I stood under huge skies in the open country of our farm in northern Kenya and, after months of London lockdown, I remembered those Japanese tourists I had once seen, weeping with wonder at the sight of Africa’s savannah after their lives imprisoned in cities. I’ve been savouring every little detail of home since we returned the other day: the taste of water and mangoes, the joys of talking cattle with the stockmen, seeing my 95-year-old mother at last, birdsong and crickets, long treks with our dogs tearing off wildly after baboons and buck. I woke up before dawn when several lions noisily killed a zebra in front of our house. I lay in bed listening to them scrunch up the animal’s bones and felt that all was well in the world. On my rounds of the farm I discovered that during the time we had been away, our wonderful Kenyan team had kept the place well in hand. Our new bull had been randy; scores of calves were born; young trees had shot up, rains had filled the dams and pastures were sweet and green. Oh, what happiness.

It has been a relief to be back among Kenyans, who are much more level-headed about Covid-19 than hysterical Europeans. The pandemic has inflicted great economic hardship, but people here take life as it comes. Many Kenyans we know simply went home to the village and survived among relatives, adopting a fresh interest in farming. Our neighbours spent the pandemic enjoying their cattle and farms. One young couple I know wandered for months across the slopes of Mount Kenya, with its giant heather and trout-filled tarns. Several lived on the beach, surfing every day during a year of the best wave swells anybody can remember. They had the best time of their lives. Broke though everybody is, for these friends 2020 could not have been better.
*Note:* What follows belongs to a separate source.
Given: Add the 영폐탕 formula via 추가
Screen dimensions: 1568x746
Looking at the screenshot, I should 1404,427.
When you’ve grown up with malaria around you, survived lean years and the occasional political upheaval, a Chinese bat virus isn’t going to make you panic. Kenyans are younger and healthier than Westerners. As of this week, we’ve lost 554 people to the virus and this is probably thanks to the natural resilience of ordinary folk, since during rush hour Nairobi seems as crowded as ever. A great problem we face is that bars and restaurants are not allowed to serve alcohol, though in one brasserie I visited I was offered ‘ginger beer’ — which turned out to be white wine. It was such fun to be living in an echo of Prohibition.
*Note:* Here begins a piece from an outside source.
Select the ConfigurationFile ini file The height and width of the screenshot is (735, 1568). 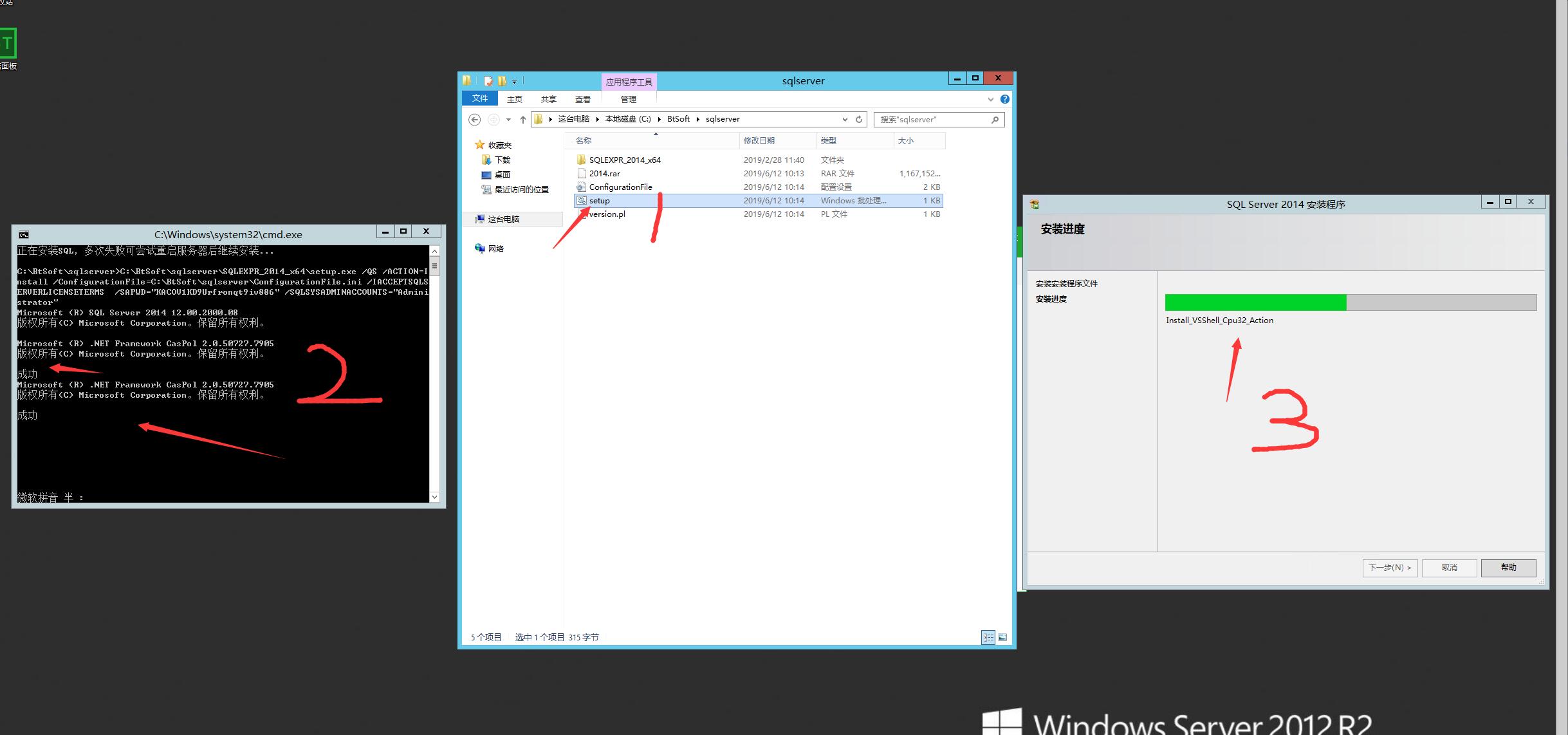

Look around Africa, and it’s clear that aid money earmarked for virus control was quickly eaten — as all aid always is. Otherwise, I’d say the continent has responded very well. Virus deaths across Africa this year are a little higher than the number we normally lose to snake bites — and significantly lower than traffic accident casualties. In many countries, economies are reopening. In Somalia — supposedly the most corrupt country in the world — the courts have sent officials to jail for stealing public virus funds. This would never happen in Britain, where cowboys win multimillion contracts to dump fake Chinese PPE on nurses and doctors. Tanzania’s authoritarian President John Magufuli famously exposed how bogus Chinese testing kits were when he secretly ordered them to be used on a goat, a pawpaw and a ‘wild bird’ — and got false positives every time. After admitting to just 21 deaths, Tanzania has now declared the pandemic over. Ironically, if Boris’s Conservative government was a sub-Saharan regime, the Western press would be talking about how its Covid track record simply reconfirms how useless and corrupt African rulers are. Instead, it turns out that Tanzania has done a better job than BoJo.
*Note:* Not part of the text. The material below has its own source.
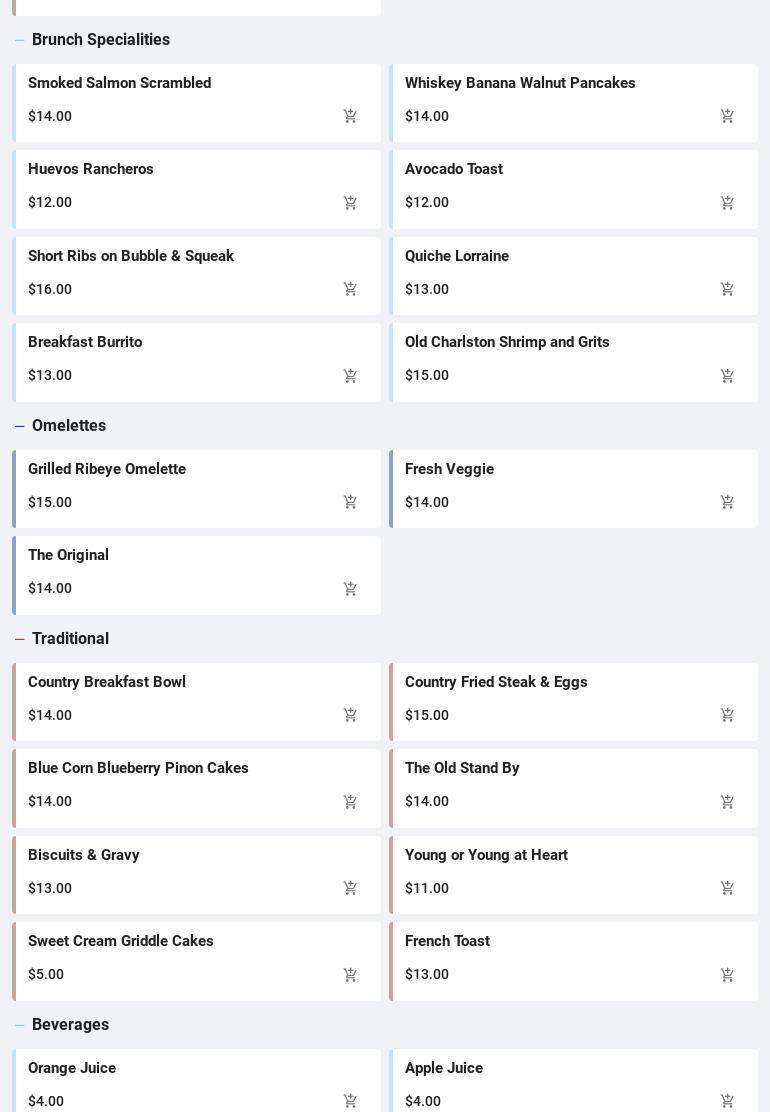Collapse the Omelettes category
Viewport: 770px width, 1112px height.
[x=20, y=426]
After a time at home on the farm, we headed for my mother’s house on the north coast. We have spent our days swimming and surfing. One morning, a pod of dolphins swam all around us in the water, very relaxed, with babies nuzzling their mothers. They splashed around and came so close I thought about the absurdities of social distancing. There are no tourists here at all, which is a tragedy for many local people. Kenya needs you back, readers. The beaches are empty. The national parks are empty. The people are friendly, sensible — and not hysterical. This year almost nobody saw the great wildebeest migration across the Maasai Mara. Think of what a wonderful chance this could be to see East Africa. My invitation to host any of you passing by the farm for a cold Tusker on the veranda still stands.